PNF STRETCHING AND JUMPING WARM-UPS IMPROVE VERTICAL JUMPING
Conley, D. S., Fertig, T. A., Huot, V., Jacobsen, J. A., Villwok, R. L., Evetovich, T. K., Engerbretsen, B. J., & Todd, J. B. (20007). The best warm-up for optimal vertical jump performance in collegiate female volleyball athletes. ACSM Annual Meeting New Orleans, Presentation Number, 1438.

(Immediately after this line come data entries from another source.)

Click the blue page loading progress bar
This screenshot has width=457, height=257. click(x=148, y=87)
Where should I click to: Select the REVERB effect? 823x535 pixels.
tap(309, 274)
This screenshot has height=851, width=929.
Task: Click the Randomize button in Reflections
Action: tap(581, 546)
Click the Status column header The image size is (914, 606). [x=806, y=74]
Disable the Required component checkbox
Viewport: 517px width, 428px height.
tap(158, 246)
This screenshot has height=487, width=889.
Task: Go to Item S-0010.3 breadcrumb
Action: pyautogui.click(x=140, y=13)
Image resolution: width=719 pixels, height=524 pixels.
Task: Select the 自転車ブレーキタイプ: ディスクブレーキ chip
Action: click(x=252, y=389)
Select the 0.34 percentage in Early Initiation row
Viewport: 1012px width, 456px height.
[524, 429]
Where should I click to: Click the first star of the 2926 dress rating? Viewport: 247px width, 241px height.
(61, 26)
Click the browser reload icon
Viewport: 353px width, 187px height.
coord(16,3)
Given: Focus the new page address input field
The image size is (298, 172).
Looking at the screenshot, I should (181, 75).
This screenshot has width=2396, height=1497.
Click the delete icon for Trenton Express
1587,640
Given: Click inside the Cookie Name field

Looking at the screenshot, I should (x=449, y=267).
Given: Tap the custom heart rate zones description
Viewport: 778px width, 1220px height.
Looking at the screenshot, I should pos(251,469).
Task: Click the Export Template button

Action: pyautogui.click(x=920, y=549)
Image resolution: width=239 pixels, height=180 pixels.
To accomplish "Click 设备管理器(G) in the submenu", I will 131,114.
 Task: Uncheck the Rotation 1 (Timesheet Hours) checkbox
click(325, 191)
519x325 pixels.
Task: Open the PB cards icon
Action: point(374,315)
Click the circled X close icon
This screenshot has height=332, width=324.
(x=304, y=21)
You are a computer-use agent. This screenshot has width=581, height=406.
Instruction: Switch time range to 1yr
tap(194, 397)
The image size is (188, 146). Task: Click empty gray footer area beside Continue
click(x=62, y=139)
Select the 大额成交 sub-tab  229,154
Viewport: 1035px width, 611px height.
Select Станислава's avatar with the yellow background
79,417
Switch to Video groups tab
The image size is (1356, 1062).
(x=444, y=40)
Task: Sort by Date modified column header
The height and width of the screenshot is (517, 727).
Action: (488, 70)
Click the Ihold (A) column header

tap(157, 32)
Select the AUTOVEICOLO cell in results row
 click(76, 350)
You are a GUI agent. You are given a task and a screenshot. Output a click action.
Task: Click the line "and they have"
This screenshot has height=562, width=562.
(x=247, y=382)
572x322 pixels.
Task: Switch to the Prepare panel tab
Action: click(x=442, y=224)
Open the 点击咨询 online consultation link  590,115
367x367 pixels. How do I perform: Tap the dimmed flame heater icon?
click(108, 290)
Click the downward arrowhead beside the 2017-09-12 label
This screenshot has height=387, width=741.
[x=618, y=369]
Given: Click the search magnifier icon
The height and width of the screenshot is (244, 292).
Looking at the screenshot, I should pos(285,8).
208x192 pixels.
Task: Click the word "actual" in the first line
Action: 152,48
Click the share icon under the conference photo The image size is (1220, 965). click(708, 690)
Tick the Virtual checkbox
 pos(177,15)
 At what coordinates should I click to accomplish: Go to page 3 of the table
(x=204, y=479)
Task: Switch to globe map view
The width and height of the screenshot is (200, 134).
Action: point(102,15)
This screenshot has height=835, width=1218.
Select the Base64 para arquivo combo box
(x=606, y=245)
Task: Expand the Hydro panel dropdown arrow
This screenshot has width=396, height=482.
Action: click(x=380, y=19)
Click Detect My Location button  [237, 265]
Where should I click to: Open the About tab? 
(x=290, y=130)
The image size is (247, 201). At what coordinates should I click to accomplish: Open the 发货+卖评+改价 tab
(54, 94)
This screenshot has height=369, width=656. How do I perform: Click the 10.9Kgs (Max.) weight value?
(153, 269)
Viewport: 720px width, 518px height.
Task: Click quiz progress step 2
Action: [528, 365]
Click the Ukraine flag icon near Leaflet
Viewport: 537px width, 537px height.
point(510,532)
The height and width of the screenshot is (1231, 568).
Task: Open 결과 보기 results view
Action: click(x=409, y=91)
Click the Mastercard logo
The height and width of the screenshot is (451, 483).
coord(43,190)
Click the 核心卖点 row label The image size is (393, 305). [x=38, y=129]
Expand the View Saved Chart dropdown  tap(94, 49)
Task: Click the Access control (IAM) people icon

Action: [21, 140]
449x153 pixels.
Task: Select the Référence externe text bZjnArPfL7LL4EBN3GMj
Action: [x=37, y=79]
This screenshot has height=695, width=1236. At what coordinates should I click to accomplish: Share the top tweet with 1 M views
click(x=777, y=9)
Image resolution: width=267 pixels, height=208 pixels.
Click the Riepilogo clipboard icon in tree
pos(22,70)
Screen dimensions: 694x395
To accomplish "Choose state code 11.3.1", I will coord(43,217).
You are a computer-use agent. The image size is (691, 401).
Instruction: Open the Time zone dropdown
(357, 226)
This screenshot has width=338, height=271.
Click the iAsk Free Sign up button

This study compared the effects of no warm-up (control), weighted jump, submaximal jump, and proprioceptive neuromuscular facilitation (PNF stretching) warm-up methods on vertical jump performance in National Collegiate Athletic Association Division II female volleyball athletes (N = 12). Ss were randomly assigned to complete each of four warm-up protocols. The weighted jump warm-up method required Ss to perform five consecutive countermovement jumps with 10% body weight onto a box set at 75% of their maximal vertical jump height. The submaximal jump protocol required five consecutive countermovement jumps to a Vertec bar set at 75% of the maximal vertical jump height. The PNF stretching protocol used a contract (5 seconds at 75% maximum effort) - relax (10 seconds) - stretch (10 seconds at moderate tension) sequence that targeted the quadriceps, hamstring, and calf muscle groups using three separate exercises. All stretches were timed and closely monitored by the same investigator. A minimum of 48 hours was required between each vertical jump test and all tests were completed within 14 days.
The average vertical jump height using the PNF warm-up method was significantly greater than no warm-up but was not different to the weighted jump or submaximal jump warm-up methods.
Implication. Warming-up with PNF stretching, weighted jumps, or submaximal jumps produces greater vertical jump performance than when no warm-up is employed.